The White House will be forced to respond to its first online petition since upping the signature threshold to 100,000. Created on January 24th, the petition has crossed the 100,000 signature mark in just two weeks.

So, what does it concern? Marijuana? Secession? Drones? Gay Rights?

Nope, a Russian-born political activist. The petition, “We ask American Congress to make The Act of Alexander Dolmatov to punish all Dutch officials responsible for his death,” asks this of the White House:

On the 17th of january, russian political activist Alexander Dolmatov has died in the Dutch prison. He came to Netherlands to get the freedom but found his death. We ask American Congress to make The Act of Alexander Dolmatov which will include «Dolmatov list» to punish all Dutch officials responsible for the death of Dolmatov.

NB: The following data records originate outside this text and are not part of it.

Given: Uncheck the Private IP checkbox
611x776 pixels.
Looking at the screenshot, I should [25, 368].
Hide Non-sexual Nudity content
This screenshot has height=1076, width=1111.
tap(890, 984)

The petition references the death of a 36-year-old Russian-born rocket engineer in a Dutch deportation center. The somewhat clouded circumstances of his death (a reported suicide) have led to plenty of theories.

The White House recently increased the signature threshold required to elicit an official response from 25,000 to 100,000. As we reported, the 25,000 signature threshold was simply too easy to meet and was resulting in dozens upon dozens of unanswered petitions. It was also allowing many less-than-serious (but admittedly fun) petitions to qualify for responses.

“When we first raised the threshold — from 5,000 to 25,000 — we called it ‘a good problem to have.’ Turns out that ‘good problem’ is only getting better, so we’re making another adjustment to ensure we’re able to continue to give the most popular ideas the time they deserve,” said the White House.

In all, the White House’s We The People online petition initiative has seen over 9 million signatures on over 140,000 petitions since its creation.